The real assets/infrastructure story is not new, of course, but it has certainly seen an uptick in momentum. Large asset managers such as BlackRock, for example, have ramped up infrastructure efforts. In January 2024 BlackRock said it had bought Global Infrastructure Partners (GIP). In December 2023, Middle East alternative investment firm Investcorp bought a 50 per cent stake in the $4.8 billion infrastructure business of US firm Corsair Capital, to give another example. For years, Australia's Macquarie has been a big player in the space.

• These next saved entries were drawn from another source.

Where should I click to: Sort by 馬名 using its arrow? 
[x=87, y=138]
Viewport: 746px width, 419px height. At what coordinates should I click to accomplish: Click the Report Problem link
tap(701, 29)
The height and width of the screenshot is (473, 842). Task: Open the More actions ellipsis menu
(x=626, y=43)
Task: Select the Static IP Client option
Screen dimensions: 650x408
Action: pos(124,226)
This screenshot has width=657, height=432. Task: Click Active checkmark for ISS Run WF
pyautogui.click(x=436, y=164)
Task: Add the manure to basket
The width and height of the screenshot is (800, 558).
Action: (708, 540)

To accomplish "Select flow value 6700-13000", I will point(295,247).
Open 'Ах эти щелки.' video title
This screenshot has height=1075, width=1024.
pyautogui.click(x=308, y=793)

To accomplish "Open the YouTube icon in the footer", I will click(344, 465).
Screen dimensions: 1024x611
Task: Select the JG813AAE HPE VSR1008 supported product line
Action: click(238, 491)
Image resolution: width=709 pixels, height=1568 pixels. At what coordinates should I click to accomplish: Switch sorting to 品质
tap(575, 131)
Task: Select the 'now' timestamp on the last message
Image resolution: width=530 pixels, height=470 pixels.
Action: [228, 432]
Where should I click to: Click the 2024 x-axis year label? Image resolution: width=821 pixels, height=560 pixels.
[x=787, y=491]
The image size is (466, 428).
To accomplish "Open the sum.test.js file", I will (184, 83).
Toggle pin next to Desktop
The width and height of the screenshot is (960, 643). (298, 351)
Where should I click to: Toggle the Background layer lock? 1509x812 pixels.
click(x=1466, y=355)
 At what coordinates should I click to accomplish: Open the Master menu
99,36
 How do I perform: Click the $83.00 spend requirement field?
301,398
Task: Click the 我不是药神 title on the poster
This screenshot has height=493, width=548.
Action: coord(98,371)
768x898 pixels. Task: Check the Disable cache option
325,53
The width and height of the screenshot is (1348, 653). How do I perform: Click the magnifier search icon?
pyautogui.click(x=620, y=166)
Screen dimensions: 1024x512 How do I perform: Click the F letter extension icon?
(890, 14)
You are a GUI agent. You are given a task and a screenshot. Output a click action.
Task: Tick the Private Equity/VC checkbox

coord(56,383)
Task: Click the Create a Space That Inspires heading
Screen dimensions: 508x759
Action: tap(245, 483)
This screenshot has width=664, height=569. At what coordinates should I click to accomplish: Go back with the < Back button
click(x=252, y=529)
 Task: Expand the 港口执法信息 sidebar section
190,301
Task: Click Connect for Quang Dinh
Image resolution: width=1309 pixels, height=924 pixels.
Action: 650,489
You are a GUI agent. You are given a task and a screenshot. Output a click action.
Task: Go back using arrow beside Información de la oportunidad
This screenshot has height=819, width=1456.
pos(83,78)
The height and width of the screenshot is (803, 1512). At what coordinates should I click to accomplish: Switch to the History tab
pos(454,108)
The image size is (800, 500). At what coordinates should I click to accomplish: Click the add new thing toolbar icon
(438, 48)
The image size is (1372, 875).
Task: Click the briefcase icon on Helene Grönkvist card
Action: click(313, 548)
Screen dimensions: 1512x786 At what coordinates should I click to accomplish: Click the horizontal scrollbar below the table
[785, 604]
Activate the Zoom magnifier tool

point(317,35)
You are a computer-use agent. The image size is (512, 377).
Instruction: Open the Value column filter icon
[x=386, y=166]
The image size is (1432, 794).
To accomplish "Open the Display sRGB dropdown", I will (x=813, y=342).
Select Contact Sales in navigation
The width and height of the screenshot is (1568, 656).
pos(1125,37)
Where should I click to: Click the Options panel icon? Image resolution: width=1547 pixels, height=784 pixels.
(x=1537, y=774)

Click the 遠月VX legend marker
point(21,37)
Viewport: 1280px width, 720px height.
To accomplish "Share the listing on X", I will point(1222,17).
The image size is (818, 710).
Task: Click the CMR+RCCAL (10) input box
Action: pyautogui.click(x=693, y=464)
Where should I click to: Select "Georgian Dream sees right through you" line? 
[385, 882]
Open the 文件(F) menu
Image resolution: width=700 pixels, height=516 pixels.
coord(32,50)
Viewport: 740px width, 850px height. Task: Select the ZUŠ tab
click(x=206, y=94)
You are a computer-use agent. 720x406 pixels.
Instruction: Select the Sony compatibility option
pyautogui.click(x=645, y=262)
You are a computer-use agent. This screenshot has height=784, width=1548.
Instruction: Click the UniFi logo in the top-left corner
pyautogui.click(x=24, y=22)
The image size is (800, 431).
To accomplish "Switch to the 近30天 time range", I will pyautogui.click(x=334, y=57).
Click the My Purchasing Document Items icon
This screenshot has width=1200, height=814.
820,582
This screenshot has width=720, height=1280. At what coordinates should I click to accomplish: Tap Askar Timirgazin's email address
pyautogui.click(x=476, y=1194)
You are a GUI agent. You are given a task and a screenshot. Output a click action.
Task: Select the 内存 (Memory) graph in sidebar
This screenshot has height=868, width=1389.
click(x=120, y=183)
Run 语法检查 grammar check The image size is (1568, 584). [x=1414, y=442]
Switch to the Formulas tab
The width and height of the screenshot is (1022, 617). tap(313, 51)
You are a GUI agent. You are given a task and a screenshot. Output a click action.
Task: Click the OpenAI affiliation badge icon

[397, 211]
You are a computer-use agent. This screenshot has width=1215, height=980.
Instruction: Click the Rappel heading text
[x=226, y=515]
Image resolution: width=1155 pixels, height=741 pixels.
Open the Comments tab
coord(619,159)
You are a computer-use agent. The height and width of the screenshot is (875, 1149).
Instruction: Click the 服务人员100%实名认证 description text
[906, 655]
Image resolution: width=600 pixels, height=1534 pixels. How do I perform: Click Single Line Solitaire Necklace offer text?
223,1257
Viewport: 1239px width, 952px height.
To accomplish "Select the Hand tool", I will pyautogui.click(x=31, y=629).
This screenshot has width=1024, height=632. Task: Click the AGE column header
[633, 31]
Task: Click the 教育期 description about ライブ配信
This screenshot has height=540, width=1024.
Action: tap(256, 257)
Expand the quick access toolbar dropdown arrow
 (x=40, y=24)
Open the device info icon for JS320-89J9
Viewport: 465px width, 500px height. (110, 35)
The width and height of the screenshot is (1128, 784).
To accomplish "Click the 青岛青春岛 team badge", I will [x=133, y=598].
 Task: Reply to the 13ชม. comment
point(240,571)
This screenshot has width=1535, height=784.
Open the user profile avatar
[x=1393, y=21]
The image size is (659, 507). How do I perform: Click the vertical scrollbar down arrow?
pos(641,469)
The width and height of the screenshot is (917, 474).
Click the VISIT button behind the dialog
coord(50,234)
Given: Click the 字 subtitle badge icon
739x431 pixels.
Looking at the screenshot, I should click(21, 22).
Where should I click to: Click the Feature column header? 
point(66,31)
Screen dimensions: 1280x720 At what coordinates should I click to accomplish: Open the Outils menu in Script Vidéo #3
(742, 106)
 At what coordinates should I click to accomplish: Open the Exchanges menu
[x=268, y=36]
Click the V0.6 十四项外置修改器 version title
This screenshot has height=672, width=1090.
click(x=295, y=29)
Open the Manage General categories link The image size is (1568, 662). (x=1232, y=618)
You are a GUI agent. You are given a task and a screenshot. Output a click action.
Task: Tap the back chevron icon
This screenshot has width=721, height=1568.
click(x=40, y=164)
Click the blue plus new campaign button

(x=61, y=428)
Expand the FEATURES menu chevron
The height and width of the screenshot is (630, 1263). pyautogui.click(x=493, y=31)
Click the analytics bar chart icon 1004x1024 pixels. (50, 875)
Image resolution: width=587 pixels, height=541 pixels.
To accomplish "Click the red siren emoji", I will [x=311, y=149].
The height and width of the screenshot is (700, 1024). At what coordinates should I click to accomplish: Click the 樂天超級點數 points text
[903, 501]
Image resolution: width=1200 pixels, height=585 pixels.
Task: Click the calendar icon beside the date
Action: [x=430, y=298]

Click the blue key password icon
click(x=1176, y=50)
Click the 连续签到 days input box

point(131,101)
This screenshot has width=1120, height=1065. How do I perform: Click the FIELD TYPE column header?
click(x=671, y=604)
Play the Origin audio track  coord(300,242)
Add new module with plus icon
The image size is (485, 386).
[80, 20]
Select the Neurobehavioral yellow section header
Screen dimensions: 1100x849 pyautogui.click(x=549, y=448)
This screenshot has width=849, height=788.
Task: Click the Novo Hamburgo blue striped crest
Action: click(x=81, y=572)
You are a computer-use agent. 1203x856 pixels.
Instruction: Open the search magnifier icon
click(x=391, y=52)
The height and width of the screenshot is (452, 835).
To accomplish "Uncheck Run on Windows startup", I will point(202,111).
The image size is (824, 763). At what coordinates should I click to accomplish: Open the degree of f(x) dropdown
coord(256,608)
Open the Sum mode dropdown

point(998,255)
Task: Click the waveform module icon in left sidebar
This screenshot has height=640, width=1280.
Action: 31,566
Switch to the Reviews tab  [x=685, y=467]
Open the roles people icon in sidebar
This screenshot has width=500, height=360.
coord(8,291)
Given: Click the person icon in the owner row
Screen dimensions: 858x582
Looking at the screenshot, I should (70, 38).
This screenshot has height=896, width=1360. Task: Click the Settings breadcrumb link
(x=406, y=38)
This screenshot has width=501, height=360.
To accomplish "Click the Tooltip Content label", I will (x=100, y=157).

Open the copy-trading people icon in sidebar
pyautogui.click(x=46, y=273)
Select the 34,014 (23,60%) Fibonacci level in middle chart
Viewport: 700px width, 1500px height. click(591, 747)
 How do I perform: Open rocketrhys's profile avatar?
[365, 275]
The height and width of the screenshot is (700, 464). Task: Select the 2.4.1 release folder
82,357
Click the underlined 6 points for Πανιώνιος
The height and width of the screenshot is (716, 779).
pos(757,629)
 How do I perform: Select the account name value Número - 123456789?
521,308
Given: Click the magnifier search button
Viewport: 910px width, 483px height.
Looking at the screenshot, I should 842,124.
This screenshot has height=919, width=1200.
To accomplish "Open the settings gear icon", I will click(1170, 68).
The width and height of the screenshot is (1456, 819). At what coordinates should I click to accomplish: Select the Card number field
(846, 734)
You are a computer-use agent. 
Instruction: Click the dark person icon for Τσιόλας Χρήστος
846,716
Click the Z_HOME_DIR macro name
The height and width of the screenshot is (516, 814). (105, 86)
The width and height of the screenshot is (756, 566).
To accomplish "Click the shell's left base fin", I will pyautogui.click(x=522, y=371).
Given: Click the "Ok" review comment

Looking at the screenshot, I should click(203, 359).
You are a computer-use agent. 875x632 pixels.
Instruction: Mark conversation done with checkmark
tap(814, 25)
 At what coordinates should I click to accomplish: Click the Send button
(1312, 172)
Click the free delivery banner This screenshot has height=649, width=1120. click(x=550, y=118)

On the real estate side, it has been a constant feature of wealth management portfolios, and particularly so among family offices. After a slight decline, latest figures from PricewaterhouseCoopers showed that in the first half of 2025 brick-and-mortar asset’s share of total family office investment was at 39 per cent of the total, the highest since the second half of 2019, just prior to the pandemic.

New fund
The new Guinness fund’s portfolio consists of listed infrastructure and real estate companies that own and operate assets across sectors including utilities, transportation, communications, digital infrastructure, data centres and healthcare. The fund was launched in early July. 

The portfolio is roughly 25 per cent closed-ended funds (in the form of real estate investment trusts) and 75 per cent infrastructure company equity; it uses Guinness’ allocation process of around 35 equally-weighted holdings. Other members of the responsible investment team working alongside Brennan are Francesca Wheble, responsible investment lead, and Eamon Devaney-Dykes, responsible investment analyst.

Brennan said he uses standard approaches to evaluate underlying investments, such as a business' ability to produce steady cashflow, the quality of management, and a track record in paying dividends. Besides stock picking, he and colleagues apply a top-down approach, looking at trends in a sector and the wider economy.

Out of a total real asset/infrastructure universe worth about $5 trillion, listed companies are filtered for exposure to target infrastructure and real estate sectors, and for a minimum market cap of $500 million. Further screening for cashflow returns, leverage and dividend growth cuts the firms to a universe of 112 companies. The amount is reduced further after a series of decisions; at present, the fund holds 35 companies.

The new fund is benchmarked against the MSCI World Core Infrastructure Index. In weightings terms, the Guinness fund is slightly underweight US companies on valuation terms, Brennan said.

“Utilities is still the biggest allocation,” he said, referring to areas such as gas, electricity and other forms of power.



What sort of risks affect infrastructure?
“This is always a sector where you need government policies to be in your favour,” he said. For example, in Germany the government is pushing infrastructure and defence spending, responding to US calls on Europe to do more in this area amidst the Russia/Ukraine conflict.

Governments also continue to promote energy transition and the country-wide power blackouts in Spain in late April highlighted power grid vulnerabilities that will need to be fixed, Brennan continued.

Electricity power generation is also a growth story when considering the demands from areas such as AI and data centres, he said. 

Nuclear energy, which has been frowned on politically for years, appears to be making a comeback, Brennan said. “Everybody is trying to procure and get hold of it,” he said.



“In the past, when I talked to ethically-focused clients, nuclear power would have been a hard exclusion,” Brennan said. 

Health and ageing
Healthcare-related infrastructure, such as health clinics, GP surgeries, hybrid communities for seniors in the US, and other areas, are growth topics for the fund.

In the US, for example, “MOBs,” or medical office buildings, where hospital facilities are taken off campuses and put into communities to be more accessible, is a growth zone. 

The fund only invests in listed companies, and not private market firms, Brennan said.